Les «faiseurs de Suisse» sont toujours là

Près de 40 ans après le film de Roly Lyssy (1978), les pratiques autant arbitraires qu’injustes perdurent.

Les faiseurs de Suisse décrivait les méthodes des inspecteurs·trices chargés de vérifier l’intégration au conformisme ambiant des candidat·e·s à la citoyenneté suisse. Il contient des scènes parfaitement désopilantes: une famille italienne ayant obtenu le passeport suisse accueille l’inspecteur en chef en entonnant la chanson communiste Bandiera Rossa, et un jeune inspecteur quitte son emploi pour partir avec la danseuse yougoslave qu’il était chargé de surveiller.

Aujourd’hui, les «faiseurs de Suisse» n’ont pas disparu. Ils font toujours parler d’eux et ne sévissent pas seulement dans des communes suisses alémaniques isolées. Quelques exemples:

En juillet 2017, à Buchs (Argovie), une jeune femme turque s’est vue refuser le passeport suisse après un interrogatoire de 92 questions. On lui reproche, par exemple, d’avoir désigné le ski comme sport national, au lieu du hornuss ou de la lutte (24 Heures, 18.7.2017).

A Gipf-Oberfrick (Argovie), Nancy Holten a été recalée pour la deuxième fois en novembre 2016 par une assemblée communale. Motif: son militantisme végane contre les cloches de vaches. Elle a de plus perdu son emploi de mannequin chez Migros, après une campagne menée par un groupe «Cloches de vaches, nos traditions» (Le Temps, 2.8.2017).

Le Tribunal cantonal vaudois a dû rappeler à l’ordre la commune de Corsier-sur-Vevey, qui refusait d’octroyer le passeport suisse à un ressortissant congolais sous des prétextes divers (Tribune de Genève, 25.7.2017).

Enfin, voici un témoignage anonyme sur une procédure en Suisse romande: «L’entretien a duré une heure et demie et les questions étaient très intrusives (…). On m’a interrogée sur mon mariage, ma famille et mon mode de vie. Cela ressemblait plus à une tentative de débusquer un mariage blanc. La personne qui m’a interviewée ne s’est pas non plus gênée de calculer les mois écoulés entre mes noces et la naissance de mon premier enfant, pour me montrer qu’elle savait qu’il avait été conçu avant le mariage» (Swissinfo, 15.3.2015).
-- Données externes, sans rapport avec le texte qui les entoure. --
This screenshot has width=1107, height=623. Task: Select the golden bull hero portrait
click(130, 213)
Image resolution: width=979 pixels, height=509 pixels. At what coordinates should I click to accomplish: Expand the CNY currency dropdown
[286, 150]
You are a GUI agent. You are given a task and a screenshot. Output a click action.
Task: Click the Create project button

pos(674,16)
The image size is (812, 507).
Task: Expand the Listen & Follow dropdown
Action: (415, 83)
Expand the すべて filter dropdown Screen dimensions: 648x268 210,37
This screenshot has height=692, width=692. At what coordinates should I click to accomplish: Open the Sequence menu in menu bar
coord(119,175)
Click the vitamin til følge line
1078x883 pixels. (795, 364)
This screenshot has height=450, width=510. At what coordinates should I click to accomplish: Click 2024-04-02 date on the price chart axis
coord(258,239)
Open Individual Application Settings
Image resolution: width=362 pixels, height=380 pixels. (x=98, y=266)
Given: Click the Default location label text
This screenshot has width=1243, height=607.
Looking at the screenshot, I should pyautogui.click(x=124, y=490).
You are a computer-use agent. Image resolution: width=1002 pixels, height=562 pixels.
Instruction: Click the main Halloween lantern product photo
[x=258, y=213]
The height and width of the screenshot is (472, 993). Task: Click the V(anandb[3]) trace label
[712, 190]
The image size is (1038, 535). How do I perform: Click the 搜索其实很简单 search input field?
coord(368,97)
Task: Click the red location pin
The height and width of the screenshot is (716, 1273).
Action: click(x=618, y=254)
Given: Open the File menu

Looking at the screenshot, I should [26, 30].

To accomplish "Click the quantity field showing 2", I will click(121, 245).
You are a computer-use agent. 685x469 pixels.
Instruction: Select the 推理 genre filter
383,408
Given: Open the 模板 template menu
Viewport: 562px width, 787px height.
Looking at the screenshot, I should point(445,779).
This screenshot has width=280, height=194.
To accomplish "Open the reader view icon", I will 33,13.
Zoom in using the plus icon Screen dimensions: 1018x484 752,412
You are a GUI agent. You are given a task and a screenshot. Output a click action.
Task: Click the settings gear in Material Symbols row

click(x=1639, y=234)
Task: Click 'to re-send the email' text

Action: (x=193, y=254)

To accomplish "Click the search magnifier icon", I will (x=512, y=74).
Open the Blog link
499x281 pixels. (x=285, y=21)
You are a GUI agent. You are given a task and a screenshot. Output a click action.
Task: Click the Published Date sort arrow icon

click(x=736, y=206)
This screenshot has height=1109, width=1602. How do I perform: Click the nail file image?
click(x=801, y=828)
Pour Philippe Wanner, professeur à l’Institut de démographie et socioéconomie de Genève, «l’arbitraire n’est pas près de disparaître» (Le Temps, 29.7.2017). Lors des débats parlementaires sur les conditions de naturalisation facilitée en 2013-2014, une majorité des deux Chambres a imposé l’obligation pour les candidat·e·s de démontrer leur bonne intégration. Ceci contre l’avis du Conseil fédéral, qui proposait d’examiner le degré d’intégration des candidat·e·s sans en faire une condition sine qua non.

Ces épisodes attestent d’une conception ultra-conservatrice de la citoyenneté, du fédéralisme et de l’autonomie cantonale. Revenons à la raison, ou pourquoi pas à la Constitution salutaire de la République helvétique (12 avril 1798), créant pour la première et seule fois de notre histoire un indigénat indépendant du droit de cité communal ou cantonal.